=== Selected text ===

The meeting reflected the major struggles of the recent period, by the presence of several fighting sectors and the youth. The National Convention of the PSTU officially launched this morning on June 14, the candidacy for President of Brazil of José Maria de Almeida, or simply Zé Maria.
It took place in an exciting act where around 500 people were present in the auditorium of the Sinpeem (São Paulo City Teachers Trade Union) in Ponte Pequena, North side of the city.
The launching meeting brought together different generations who reaffirmed the importance and relevance of the struggle against capital, exploitation and all forms of oppression. Metallurgical workers, teachers and representatives of important sectors who staged strong fights in the last period, as the oil workers from the state owned company Petrobras, bus drivers from Rio and the subway workers from São Paulo, including several of them dismissed by the São Paulo governor Geraldo Alckmin, due to the five-days strike in early June.
A worker for President of Brazil
The candidate for the presidency, Zé Maria, began his speech by explaining the apparent contradiction between not believing in elections while participating in them. “We know that elections change nothing, because they are controlled by big companies and multinationals who are major contributors to Dilma Rousseff (PT), Aécio Neves (PSDB) or Eduardo Campos (PSB) campaigns,” he said, reporting that the media, in order to serve the interests of big business, always emphasize these same candidates. “Even before October 5 [election day], the candidates who can and who can not win the election are already defined,” he warns.
Nevertheless, Zé Maria stressed the importance of gaining the class consciousness, especially of the most exploited sectors. “We are seeing a major wave of strikes and struggles, and our demands will not be achieved by voting in candidates like those from PSDB or this government (PT),” he said. “Every vote we can grab from the PT (Workers’ Party), the PSDB and the PSB will be a step forward to strengthen our socialist alternative,” Zé completed. The candidacies of Zé Maria and Claudia Durans [for vice president] seek to be the expression of the days of June [2013] and of the strikes and struggles that have taken the country since then.

=== Extracted entries ===

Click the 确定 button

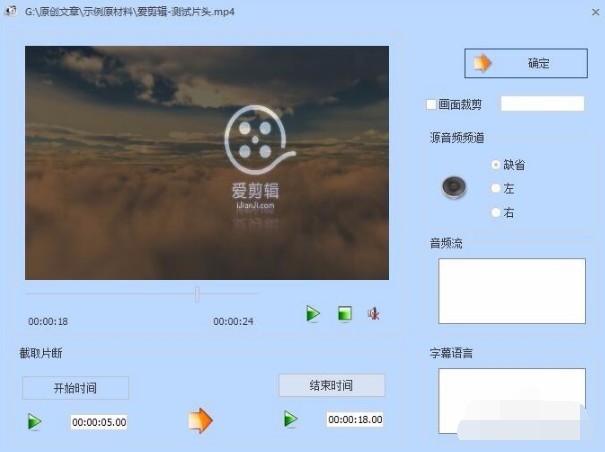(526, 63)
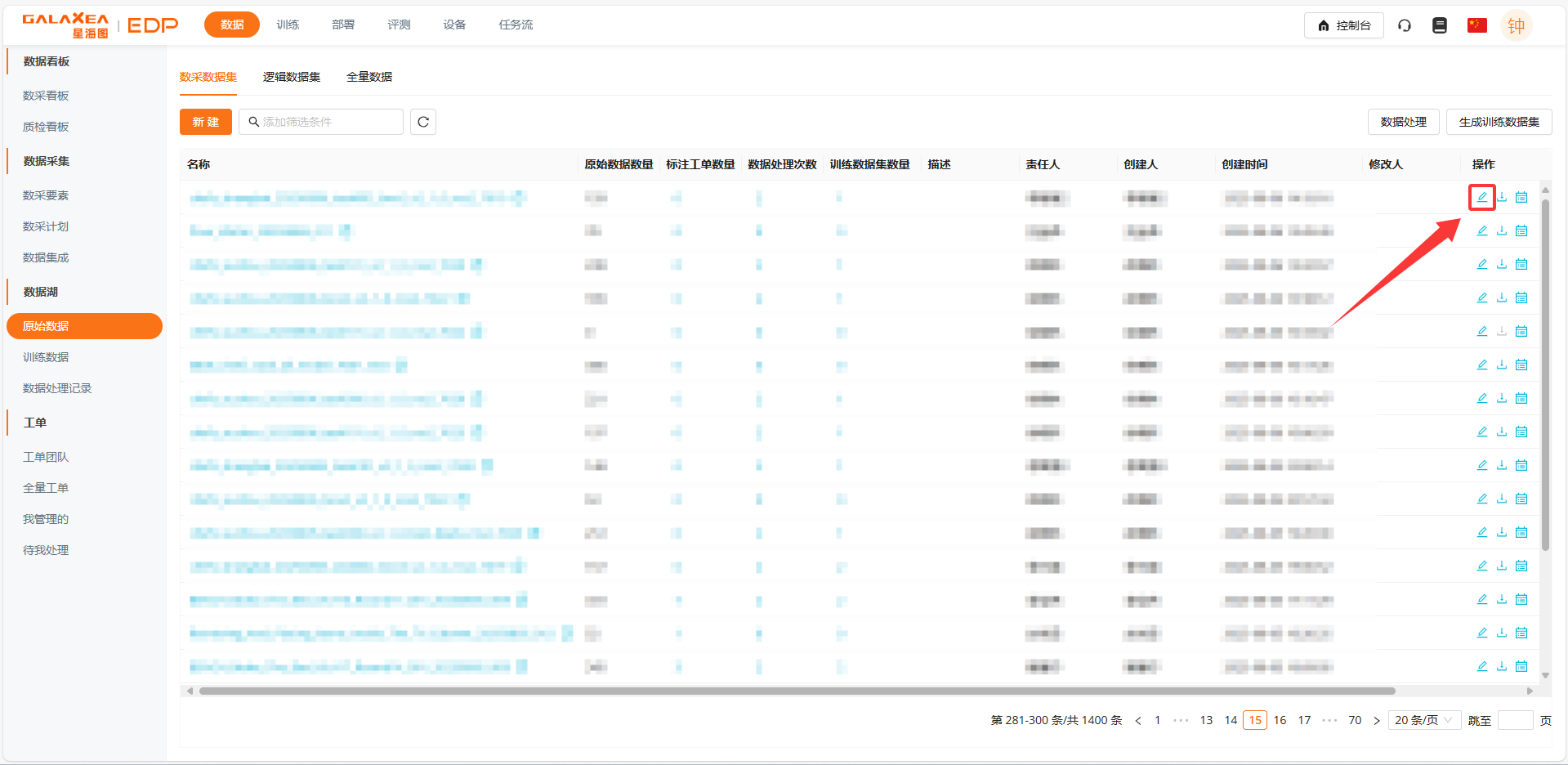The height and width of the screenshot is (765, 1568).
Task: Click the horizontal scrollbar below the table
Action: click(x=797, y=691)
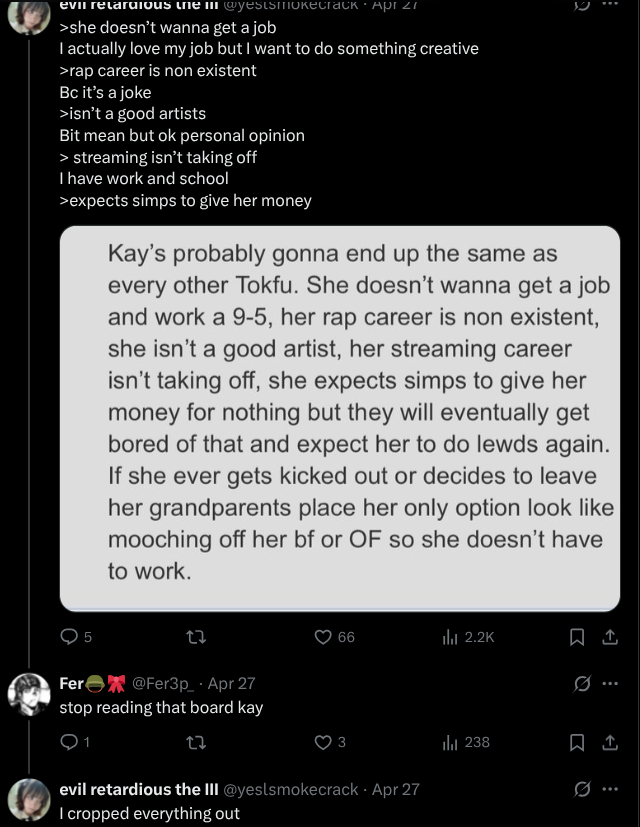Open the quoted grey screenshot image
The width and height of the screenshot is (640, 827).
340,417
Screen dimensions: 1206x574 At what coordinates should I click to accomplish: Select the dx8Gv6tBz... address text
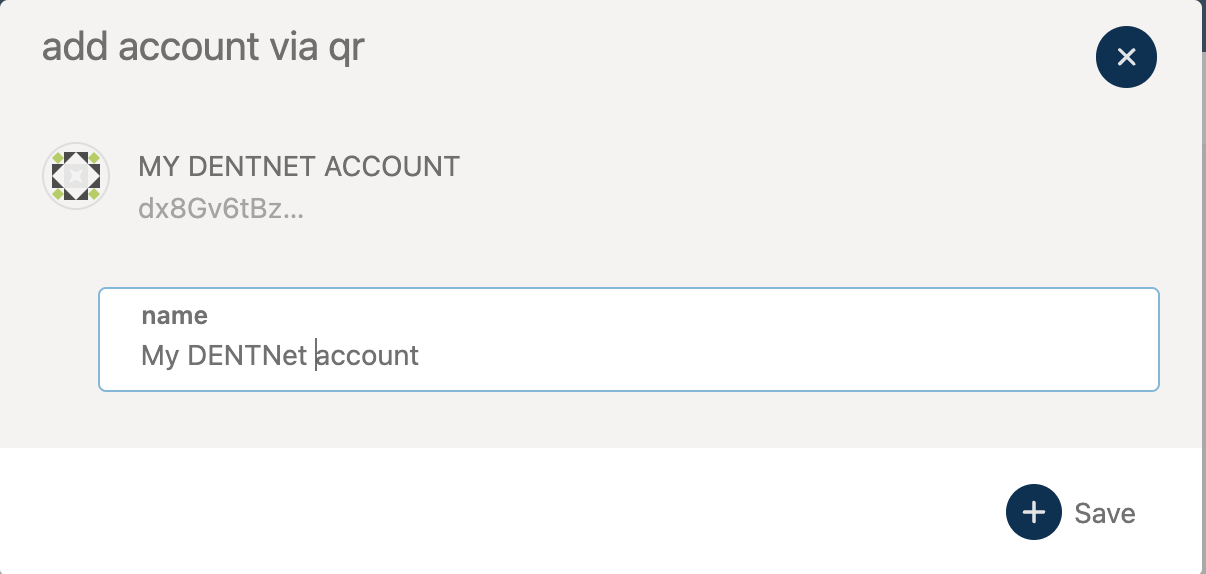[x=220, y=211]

===
=== Extracted entries ===

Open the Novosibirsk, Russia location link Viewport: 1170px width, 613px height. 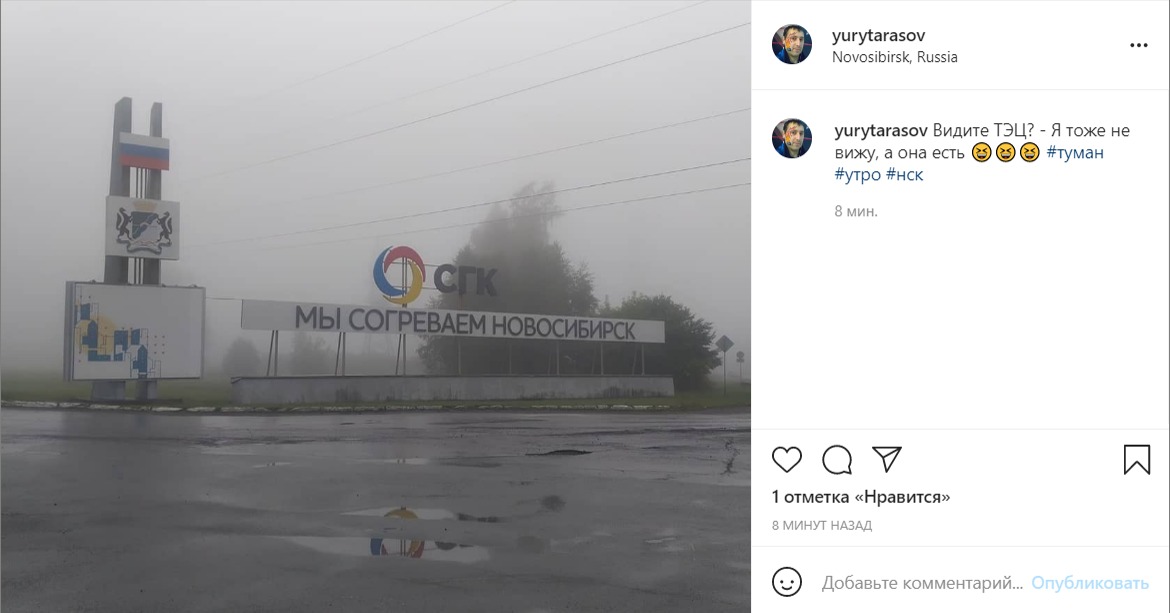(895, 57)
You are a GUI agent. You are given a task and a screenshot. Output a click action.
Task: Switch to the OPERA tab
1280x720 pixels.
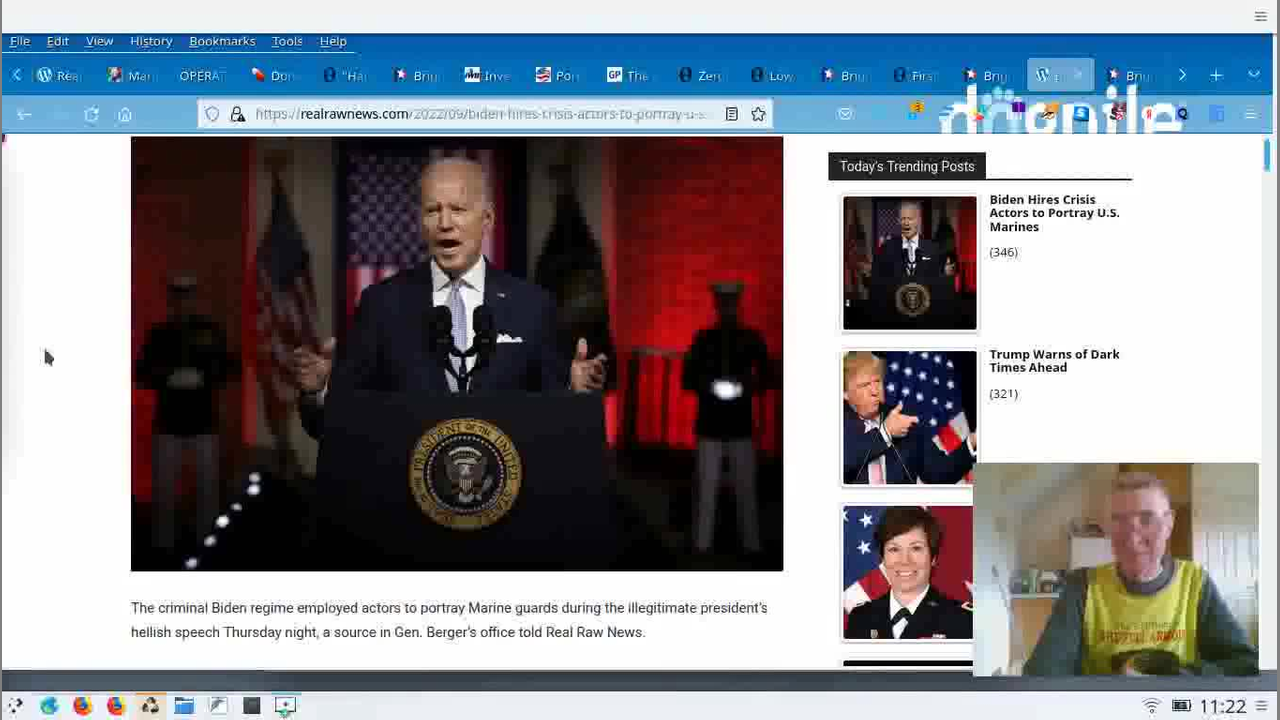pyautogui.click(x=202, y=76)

===

• _What you will do_: In the text about the PSTU convention, how many people were present at the act launching Zé Maria's candidacy? Please answer in a few words.

• _Task response_: Around 500 people.